In the final presentation of the afternoon, Jeroen Wester of Aduna described the main features of their open-source, facet-driven enterprise search solution, AutoFocus. AutoFocus is based upon and exploits the advantages of Semantic Web technologies, in particular RDF (Resource Description Framework), although a bewildering variety of related technologies - XML, SOAP, SKOS, OWL - are also employed. In addition to providing components for metadata-based data integration and cross-silo search and navigation in a single enterprise search solution, AutoFocus offers the advantage of being open-source, meaning that its source code is freely available for customization.

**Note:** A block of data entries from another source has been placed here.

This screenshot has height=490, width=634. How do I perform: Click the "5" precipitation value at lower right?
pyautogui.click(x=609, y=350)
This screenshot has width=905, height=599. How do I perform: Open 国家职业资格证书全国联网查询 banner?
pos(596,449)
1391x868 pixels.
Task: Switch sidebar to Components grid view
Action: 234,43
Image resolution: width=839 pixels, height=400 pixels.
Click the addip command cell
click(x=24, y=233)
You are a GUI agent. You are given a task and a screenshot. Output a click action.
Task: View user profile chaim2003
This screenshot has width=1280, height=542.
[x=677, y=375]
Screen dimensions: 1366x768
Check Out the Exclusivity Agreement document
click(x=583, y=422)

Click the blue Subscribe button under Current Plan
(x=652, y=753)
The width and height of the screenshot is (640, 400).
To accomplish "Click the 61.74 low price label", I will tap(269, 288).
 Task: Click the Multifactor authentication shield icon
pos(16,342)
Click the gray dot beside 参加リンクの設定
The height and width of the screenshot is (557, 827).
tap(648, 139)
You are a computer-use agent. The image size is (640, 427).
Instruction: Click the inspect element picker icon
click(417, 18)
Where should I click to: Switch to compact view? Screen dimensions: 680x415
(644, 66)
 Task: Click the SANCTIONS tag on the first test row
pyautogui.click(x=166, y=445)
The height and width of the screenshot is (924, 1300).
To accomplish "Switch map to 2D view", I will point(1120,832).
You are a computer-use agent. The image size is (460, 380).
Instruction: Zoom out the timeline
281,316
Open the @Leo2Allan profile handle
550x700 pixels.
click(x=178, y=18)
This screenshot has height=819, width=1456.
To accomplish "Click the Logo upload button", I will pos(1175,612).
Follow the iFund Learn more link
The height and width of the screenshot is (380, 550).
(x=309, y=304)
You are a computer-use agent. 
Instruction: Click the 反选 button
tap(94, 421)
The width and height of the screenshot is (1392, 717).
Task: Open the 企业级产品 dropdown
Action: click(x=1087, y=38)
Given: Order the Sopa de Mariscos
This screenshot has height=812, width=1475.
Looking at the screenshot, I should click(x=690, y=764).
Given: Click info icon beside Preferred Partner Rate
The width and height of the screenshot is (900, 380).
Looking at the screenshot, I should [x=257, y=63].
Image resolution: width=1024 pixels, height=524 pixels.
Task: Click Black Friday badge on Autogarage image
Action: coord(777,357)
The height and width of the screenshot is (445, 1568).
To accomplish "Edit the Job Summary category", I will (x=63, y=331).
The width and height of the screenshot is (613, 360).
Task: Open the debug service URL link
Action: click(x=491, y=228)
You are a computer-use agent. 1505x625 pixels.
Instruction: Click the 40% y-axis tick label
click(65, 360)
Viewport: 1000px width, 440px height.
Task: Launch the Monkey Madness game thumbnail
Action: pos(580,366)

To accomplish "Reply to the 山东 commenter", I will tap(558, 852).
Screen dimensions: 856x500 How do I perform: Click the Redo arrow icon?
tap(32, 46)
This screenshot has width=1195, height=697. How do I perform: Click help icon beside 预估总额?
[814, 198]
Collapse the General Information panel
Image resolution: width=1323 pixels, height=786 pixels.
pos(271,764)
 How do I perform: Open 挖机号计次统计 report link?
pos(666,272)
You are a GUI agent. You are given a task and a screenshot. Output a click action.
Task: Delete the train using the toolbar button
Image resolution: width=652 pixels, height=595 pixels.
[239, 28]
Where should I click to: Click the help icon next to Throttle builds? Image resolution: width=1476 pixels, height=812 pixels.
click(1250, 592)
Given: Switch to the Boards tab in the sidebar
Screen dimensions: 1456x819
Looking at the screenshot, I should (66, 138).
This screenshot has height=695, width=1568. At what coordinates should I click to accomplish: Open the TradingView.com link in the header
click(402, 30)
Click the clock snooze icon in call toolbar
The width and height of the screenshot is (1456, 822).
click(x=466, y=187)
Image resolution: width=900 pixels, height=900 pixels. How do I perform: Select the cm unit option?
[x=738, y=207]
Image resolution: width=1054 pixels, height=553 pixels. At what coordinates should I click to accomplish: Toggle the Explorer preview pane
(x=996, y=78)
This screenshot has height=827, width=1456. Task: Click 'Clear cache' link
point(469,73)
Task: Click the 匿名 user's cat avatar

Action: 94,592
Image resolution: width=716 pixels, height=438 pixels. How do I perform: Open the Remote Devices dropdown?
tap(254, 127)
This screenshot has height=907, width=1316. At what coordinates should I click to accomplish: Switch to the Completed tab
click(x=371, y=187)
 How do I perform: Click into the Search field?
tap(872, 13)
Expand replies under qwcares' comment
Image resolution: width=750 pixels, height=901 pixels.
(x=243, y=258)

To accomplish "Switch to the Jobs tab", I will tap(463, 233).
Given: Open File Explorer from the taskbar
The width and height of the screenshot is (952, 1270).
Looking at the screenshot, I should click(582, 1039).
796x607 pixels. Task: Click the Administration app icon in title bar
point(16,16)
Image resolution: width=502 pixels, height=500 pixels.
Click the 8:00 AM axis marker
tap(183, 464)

AutoFocus consists of two components. AutoFocus itself is a compiled desktop application which will scan and index documents on specified 'sources' and then provide facilities for searching them. Sources can include local file system folders, websites, IMAP email folders and remote Aduna AutoFocus Servers. The second component, AutoFocus Metadata Server, provides a means for an AutoFocus client to gain access to network resources. Significantly, AutoFocus Metadata Server not only offers standard content searching, but it will also index and make searchable key metadata fields embedded in source documents, such as those in the MS Office document Properties Sheet, and Acrobat PDF file XMP metadata.

After outlining the common problems associated with full-text search, Jeroen went on to characterize AutoFocus' approach as 'metadata-centric for metadata exploration & query formulation' and as providing 'information visualisation for search result exploration'. He continued with a simulation designed to demonstrate these distinctive features of the product, concentrating on AutoFocus' 'Cluster Map' visualization of search results.

Cluster Maps display search results as a sort of Venn diagram, where documents containing search terms X or Y are represented by two discrete clusters, while documents including both X AND Y are represented by a third cluster linked to the other two. The AutoFocus interface is user-customizable so that the clusters can display simply as a sphere showing the number of documents in each cluster, or can display each document as a sphere. Hovering the mouse over a document sphere pops-up a description of its location and title. Clicking a cluster displays a result list in the lower half of the window where any item can be clicked to open it in its native application. In search mode, AutoFocus can also display a list of suggested refinement terms derived from the other keywords indexed for that source.